The study overall failed to demonstrate a treatment benefit based on change in Minimum Masking Levels. However, AM-101 showed statistically significant improvement for tinnitus loudness, annoyance, and sleep difficulties on patients with noise exposure and infection in the middle ear. The group of patients with sudden hearing loss had inconclusive results. The researchers speculated this might have been due to a high percentage of spontaneous remission in this group.

Improvement in tinnitus loudness of at least 50% was seen in 42% of the medicated group compared to 14% of patients in the placebo group. Approximately 57% of patients in the medicated group rated their tinnitus severity at day 90 compared with baseline as “much improved” or “very much improved.”

Improvement in tinnitus was gradual over the 90-day observation period. In the first days tinnitus loudness increased slightly as the eardrum was still open and sound perception may have been temporarily altered.

There are several unanswered questions that arise from this study. First, for how long will the injections prevent tinnitus from returning? It is speculated that the AM-101 stops tinnitus from becoming memorized in the auditory cortex and allows for regrowth and synaptic repair of auditory neurons but this has not been proven. Second, for how long after glutamate excitotoxicity begins will the medication be helpful? In this study, the average time with tinnitus was 61 days. Third, what is the most effective dosage? Here the higher of two dosages was 0.81 mg/ml but its possible a higher dosage would be more effective. Larger and longer-term studies are needed to answer these questions.

An Alternative Tinnitus Treatment

As we have discussed previously, the Ginkgo biloba found in Arches Tinnitus Formula is a powerful glutamate antagonist and helps to reduce excessive glutamate and prevent excitotoxicity.  For several years Arches has been using an advanced form of Ginkgo extract, which has higher concentrations of the ginkgo flavone glycosides and terpene lactones than normal. We have received trademark approval from the US Patent and Trademark Office for Ginkgo Max 26/7® to describe our product.Ginkgo Max 26/7

Ginkgo Max 26/7® is a higher concentrate of Ginkgo Biloba Extract than the common form designated as 24/6. This indicates the ginkgo flavone glycosides comprise 24% of the common form but a minimum of 26% in Ginkgo Max 26/7. Likewise, the terpene lactones comprise 6% of the common form but a minimum of 7% in Arches ginkgo.

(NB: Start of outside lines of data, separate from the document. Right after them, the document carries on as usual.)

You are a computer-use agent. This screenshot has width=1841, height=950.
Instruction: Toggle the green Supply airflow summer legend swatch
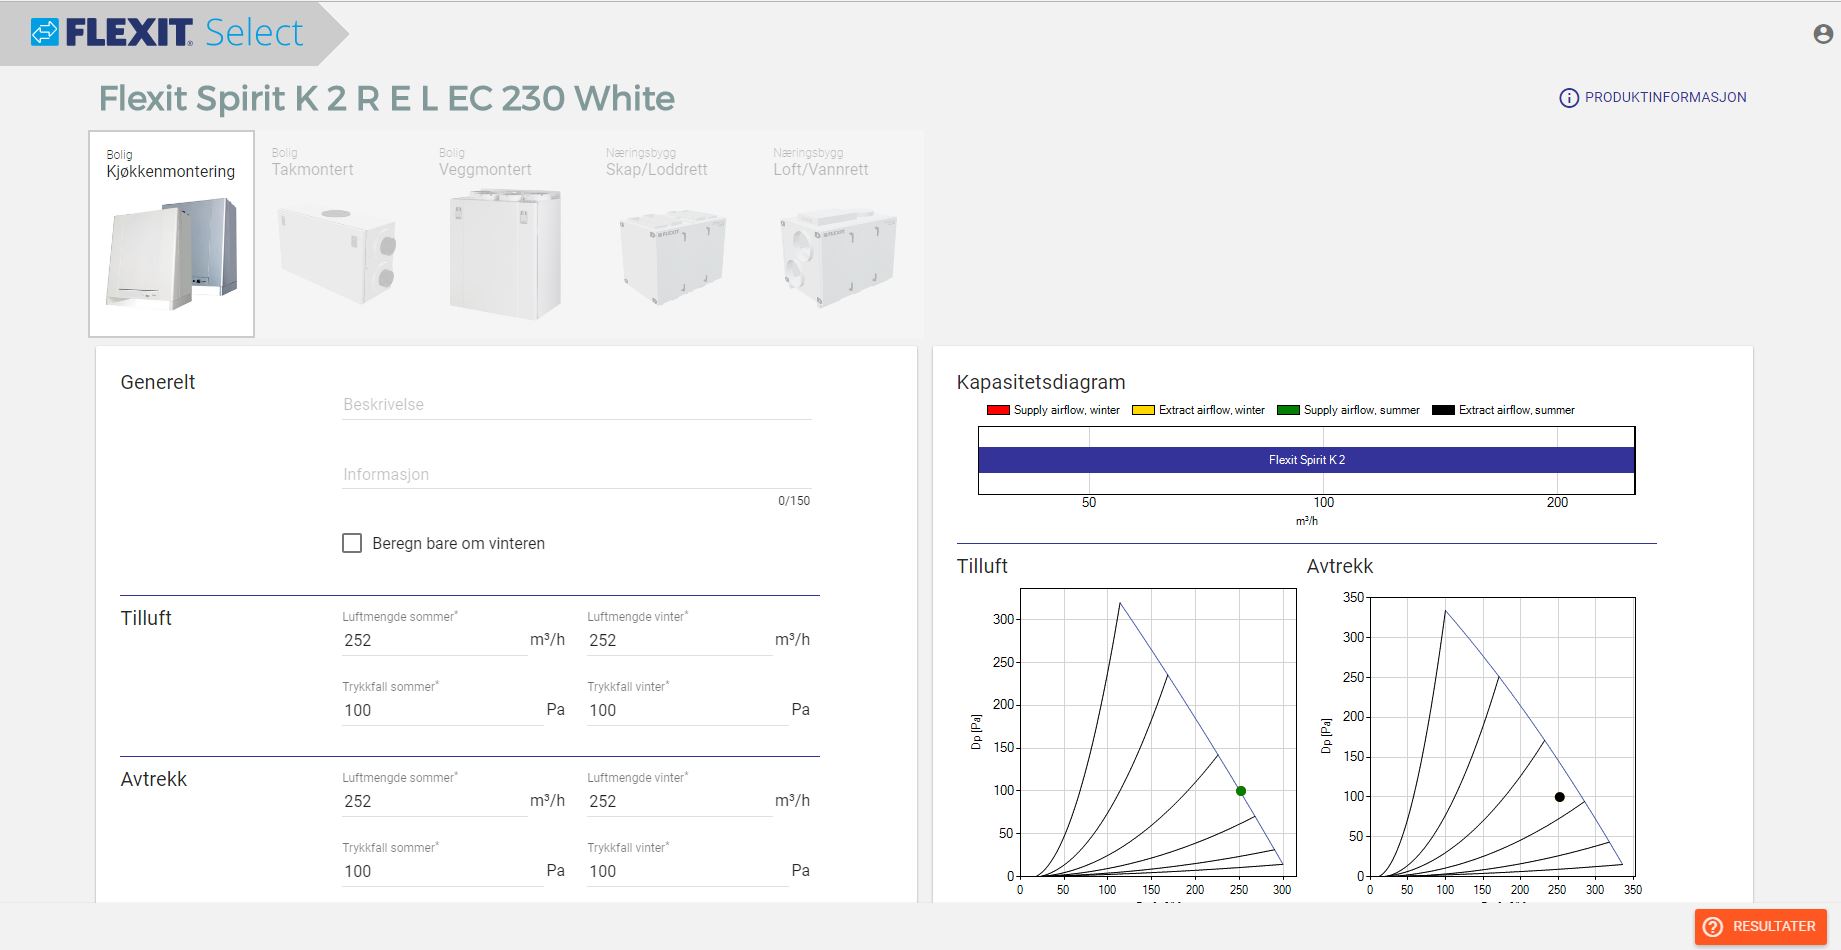coord(1288,410)
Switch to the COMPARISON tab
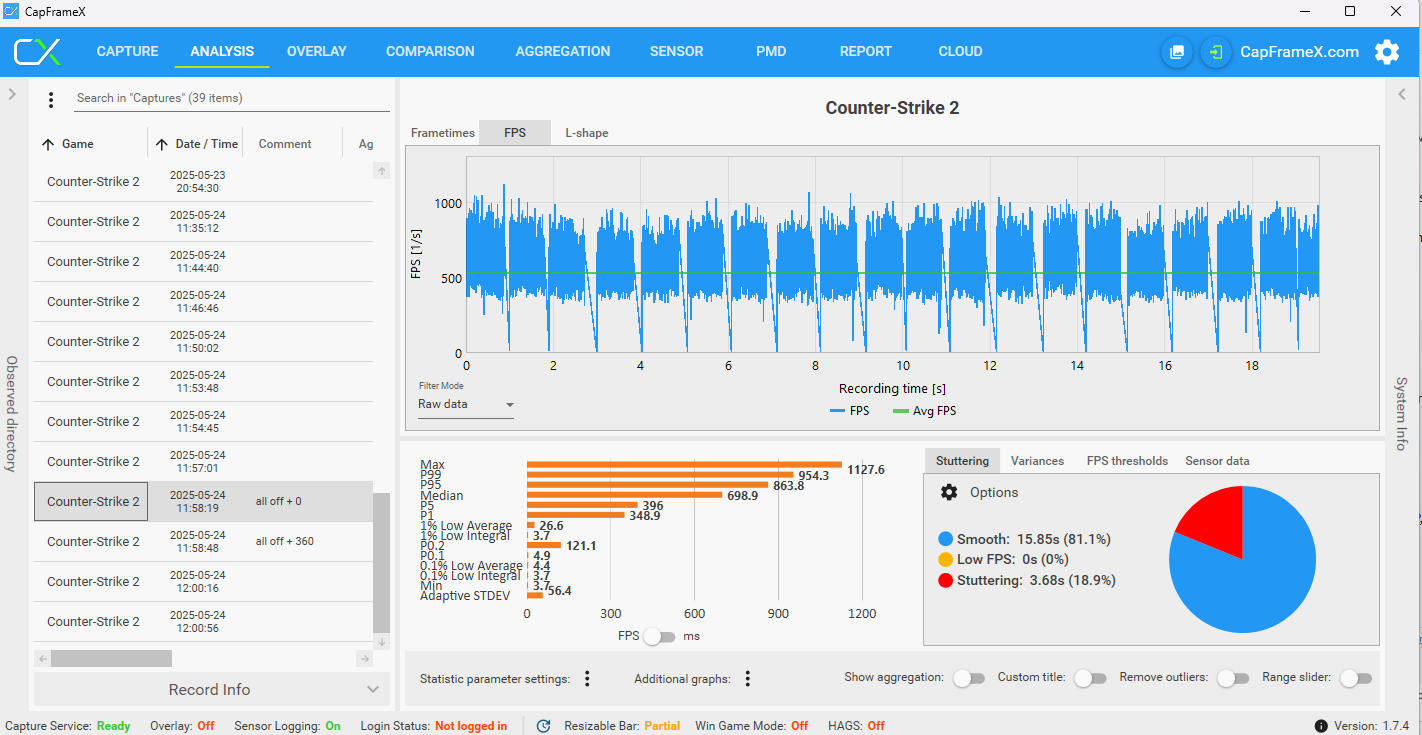The width and height of the screenshot is (1422, 735). [x=430, y=52]
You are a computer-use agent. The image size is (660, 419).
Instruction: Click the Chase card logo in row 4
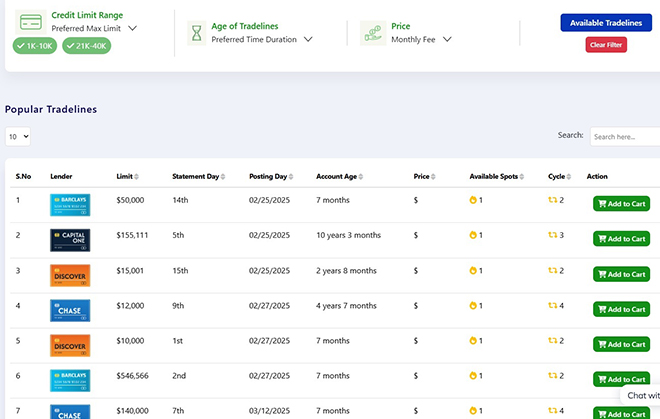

Perhaps more importantly for this discussion is the concentration of bilobalide in the ginkgo. Bilobalide is the fraction of Ginkgo biloba found in the terpene lactones that is responsible for neuroprotection and glutamate antagonism. The common form of ginkgo is specified to contain a minimum of 2.6% bilobalide, however most of the retail products sold in the US have between 0.5% and 2%. The ginkgo in Arches Tinnitus Formula contains a minimum of 3.5% bilobalide providing a high level of neuroprotection and glutamate antagonism.

Please view a recent Certificate of Analysis for Arches Ginkgo biloba extract.

Two advantages Arches Tinnitus Formula has over AM-101 is it does not have to be used within a short period of time after the damage occurs, nor does it require injections to the eardrum. Although it has been noted that better outcomes occur when used within the first year, many people find relief after a long period of continued tinnitus. I had severe tinnitus for 20 years before using this product and have still had a remarkable reduction in the sound level. Darius Kohan, MD, a noted Ear, Nose and Throat physician, has reported that in those with noise-induced hearing loss and tinnitus, he has a success rate of 75-80% in significantly reducing tinnitus loudness using Arches Tinnitus Formula.

Obtaining these higher extract levels of the active ingredients is expensive as more raw material is required. But it is absolutely essential for those of us who have intractable tinnitus. This is why people who use Arches Tinnitus Formula and change to off-the-shelf brands inevitably return to us. Superior ingredients produce superior results.


1 – van de Heyning P, Muehlmeier G, Cox T, Lisowska G, Maier H, Morawski K, Meyer T. Efficacy and Safety of AM-101 in the Treatment of Acute Inner Ear Tinnitus – A Double-Blind, Randomized, Placebo-Controlled Phase II Study. Otol Neurotol 35:589-597, 2014.